*Exercise*:
Without any pictures, reproduce exactly the lines running from the line containing "The height and width of the screenshot is (1132, 2085)." through the end of the entries.

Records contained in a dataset
════════════════
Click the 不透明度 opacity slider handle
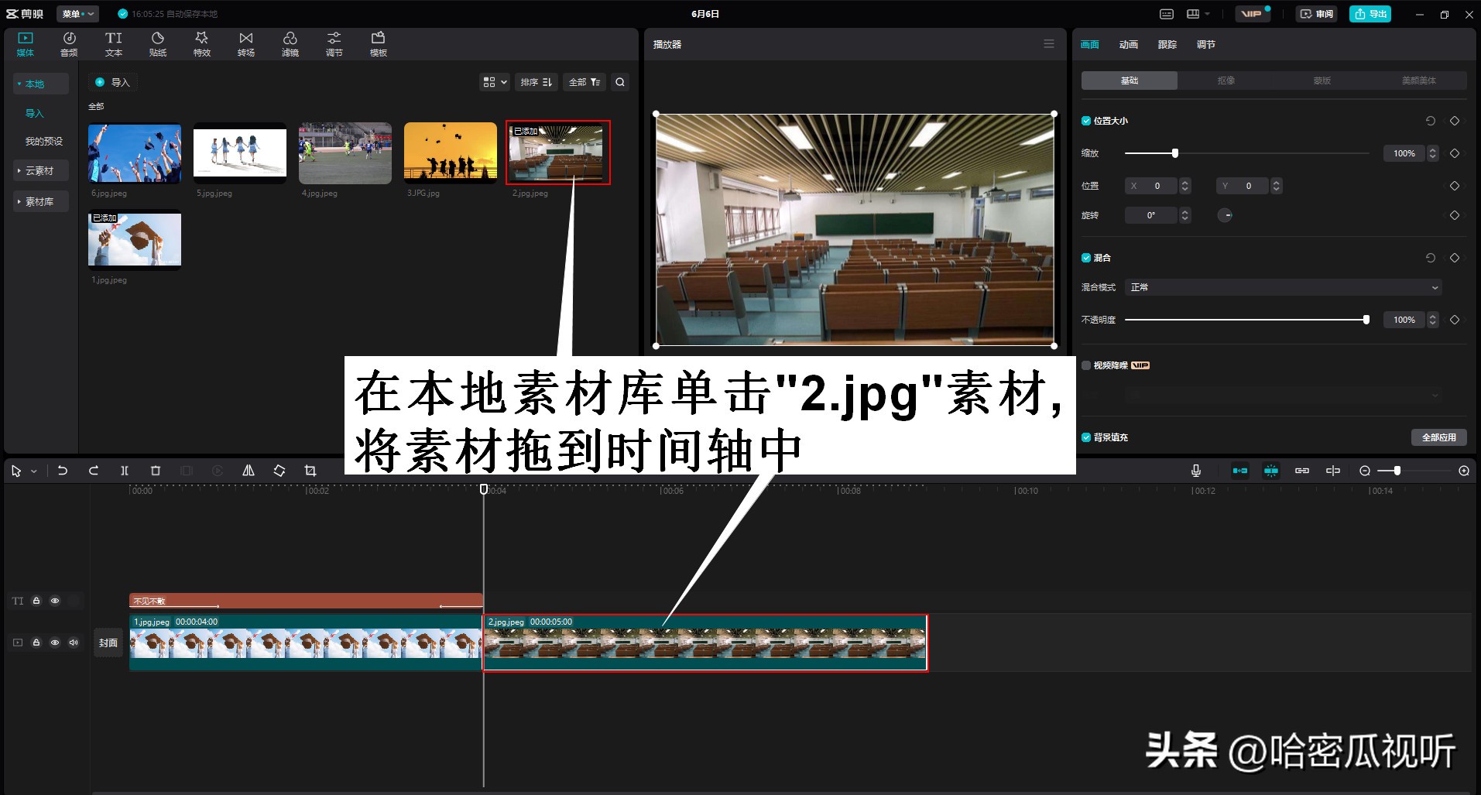(1366, 319)
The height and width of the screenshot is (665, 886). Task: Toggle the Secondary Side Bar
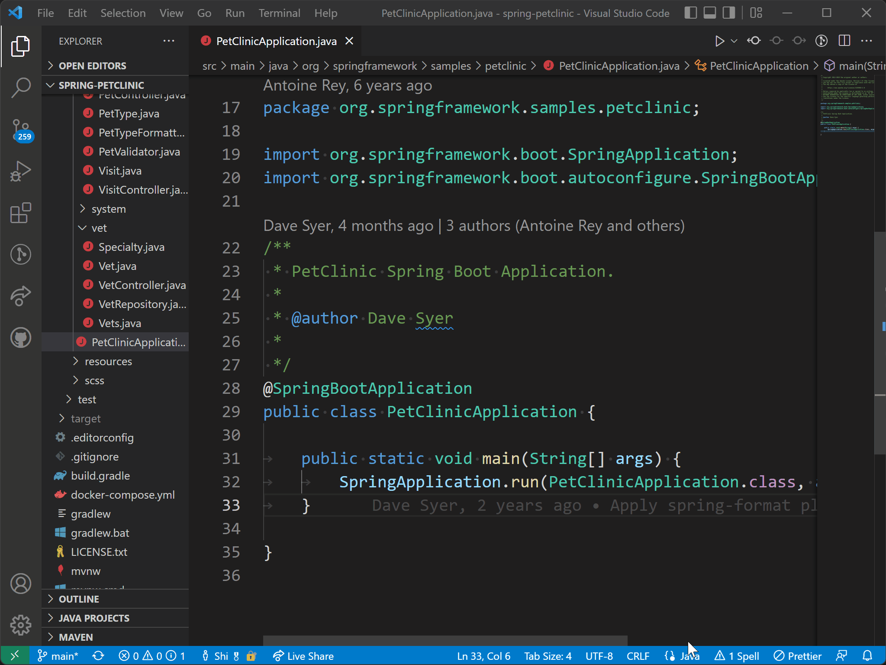(729, 13)
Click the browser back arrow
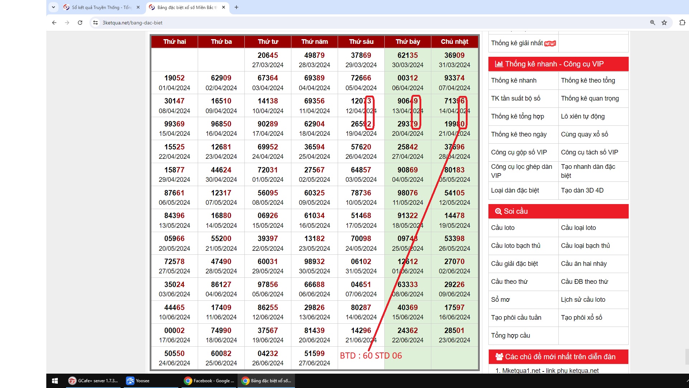 pyautogui.click(x=54, y=23)
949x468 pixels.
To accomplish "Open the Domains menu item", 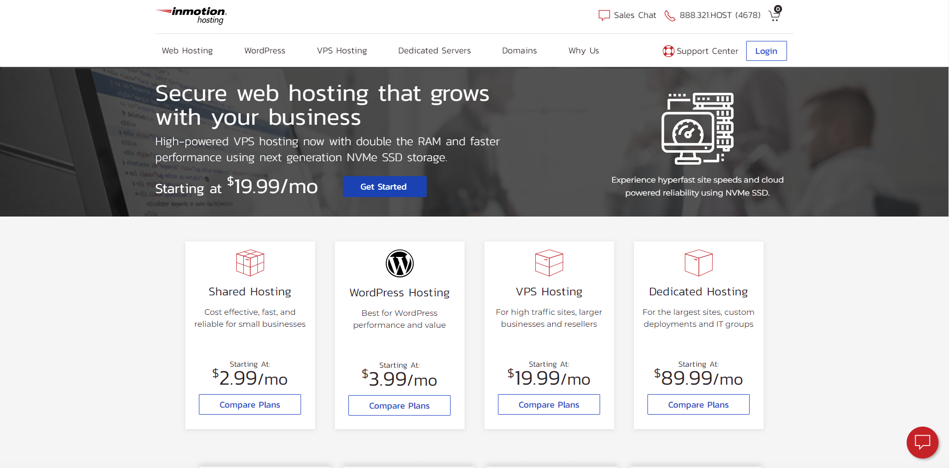I will coord(519,50).
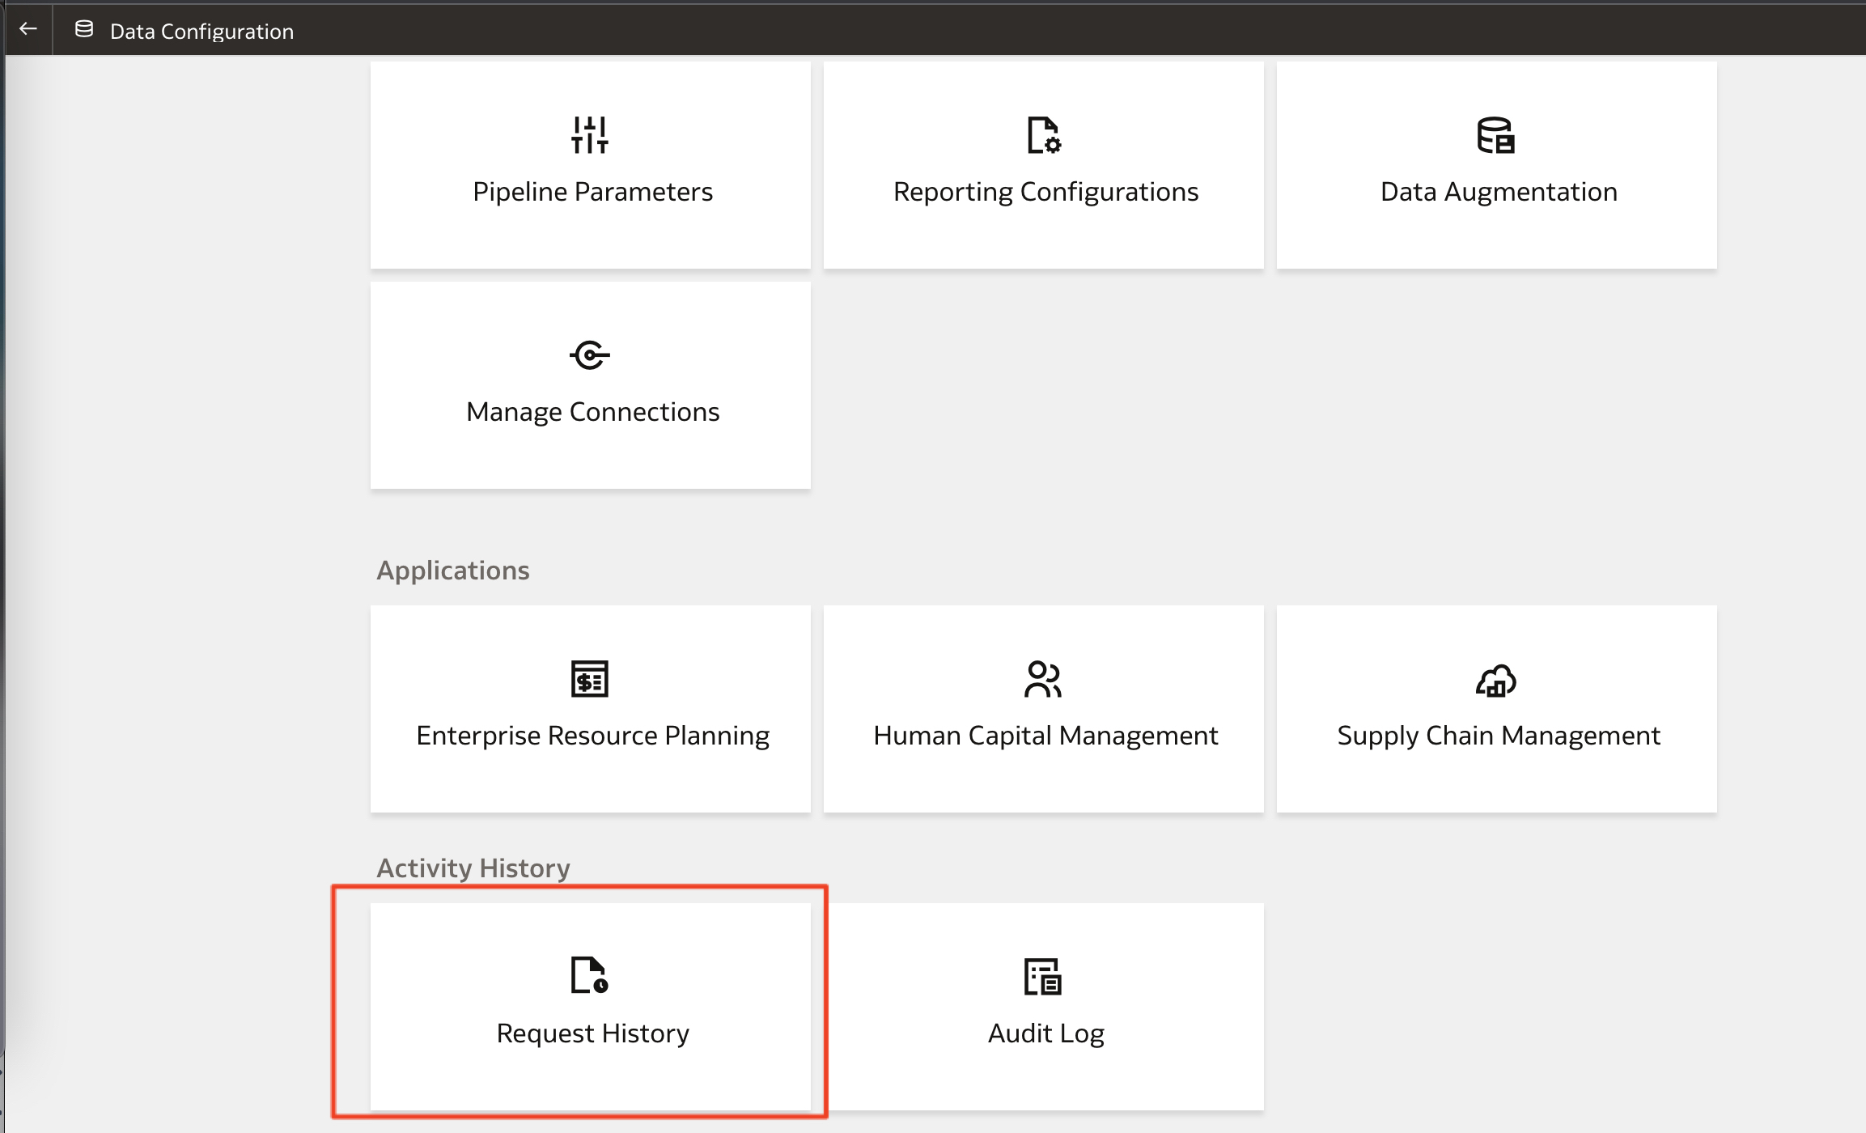Click the Audit Log list icon

click(x=1043, y=977)
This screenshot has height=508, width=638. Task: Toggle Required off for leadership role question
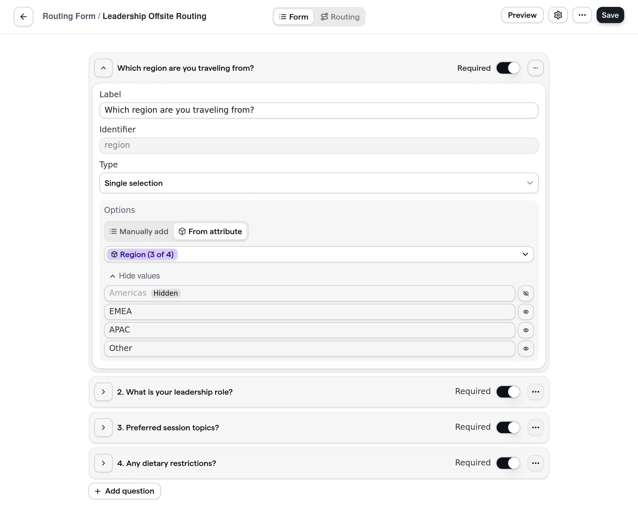pos(508,392)
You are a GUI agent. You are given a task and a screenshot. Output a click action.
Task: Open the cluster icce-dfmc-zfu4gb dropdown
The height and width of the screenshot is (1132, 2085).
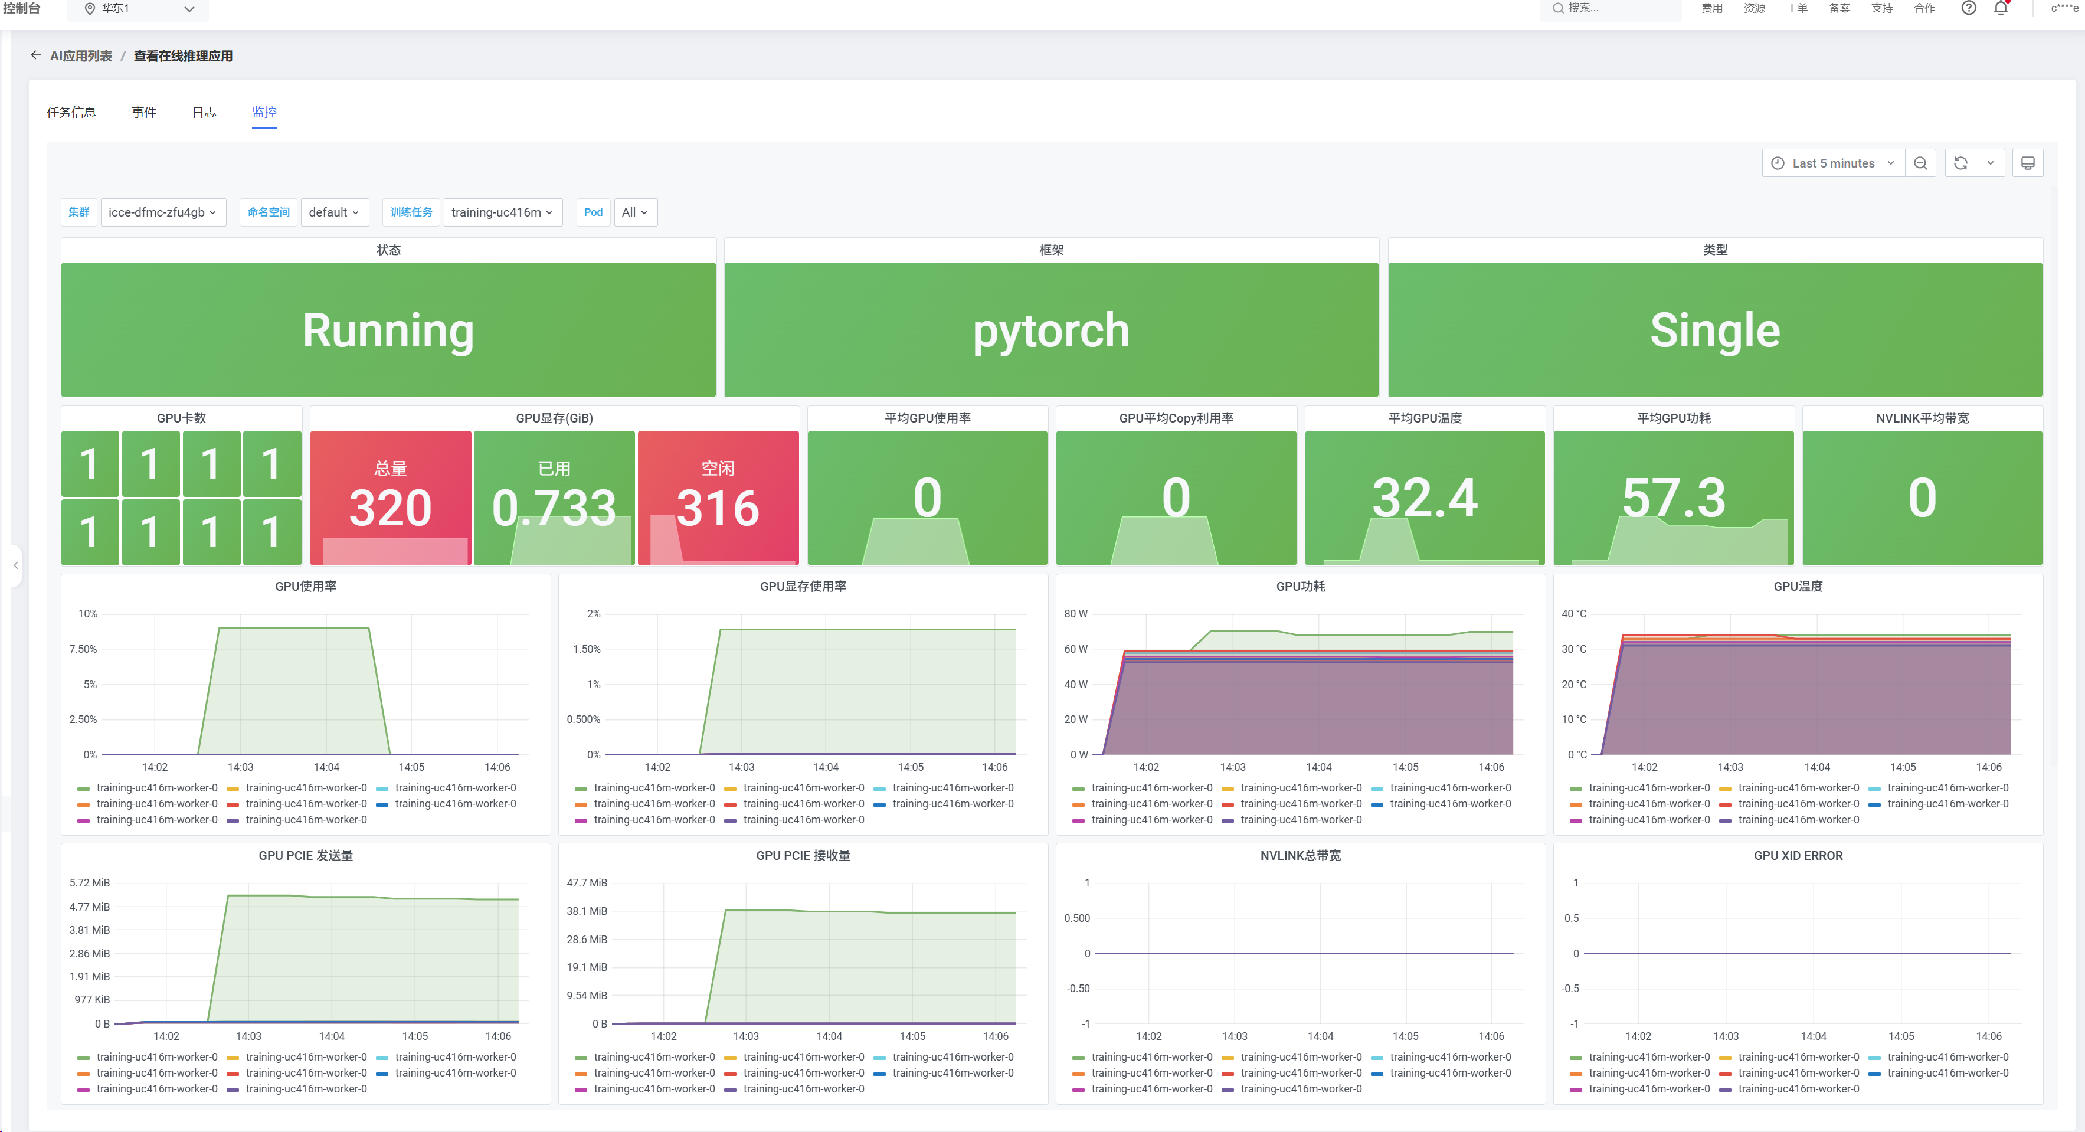(x=163, y=212)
════════════════
*Exercise solution*:
The height and width of the screenshot is (1132, 2085).
(x=163, y=212)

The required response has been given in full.